Wisconsin and New Jersey are the only states that currently prohibit the for-profit sale of baked goods made in a home kitchen, according to the AP. In previous sessions, food industry advocates have brought up concerns about food safety, which Harsdorf said the latest bill addresses.

“A seller would have to register with the (state) Department of Agriculture, Trade and Consumer Protection, and, in addition to taking a food safety class, they would also need to comply with a number of requirements regarding labeling, training, signage and documenting their sales,” Harsdorf said.

But as the new bill circulates for co-sponsorship this week, some home-baking advocates aren’t holding their breath.

“We’ve been down that route legislatively and gotten nowhere so now the issue needs to be taken to another channel,” said Lisa Kivirist, a farmer and bed and breakfast owner.

Kivirist was a strong advocate of the cookie bill in 2013 and 2015. But after the bill failed to pass last session, she and two other farmers filed a lawsuit against the state, claiming the ban on home-baked goods was unconstitutional.

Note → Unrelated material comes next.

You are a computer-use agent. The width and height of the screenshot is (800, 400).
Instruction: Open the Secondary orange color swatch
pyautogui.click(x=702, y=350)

“All of us as citizens of our dear state of Wisconsin have the right to earn an honest livelihood and the government does not have the right make arbitrary restrictions,” Kivirist said. “So we want to both be able to bake our cookies but even more so set precedent for other food entrepreneurs in the state.”

The lawsuit also claims the ban violates the state’s equal protection rights, because Wisconsin allows the sale of other homemade goods like maple syrup, honey, cider and canned goods.

The case will have its first hearing on Thursday in Lafayette County Circuit Court.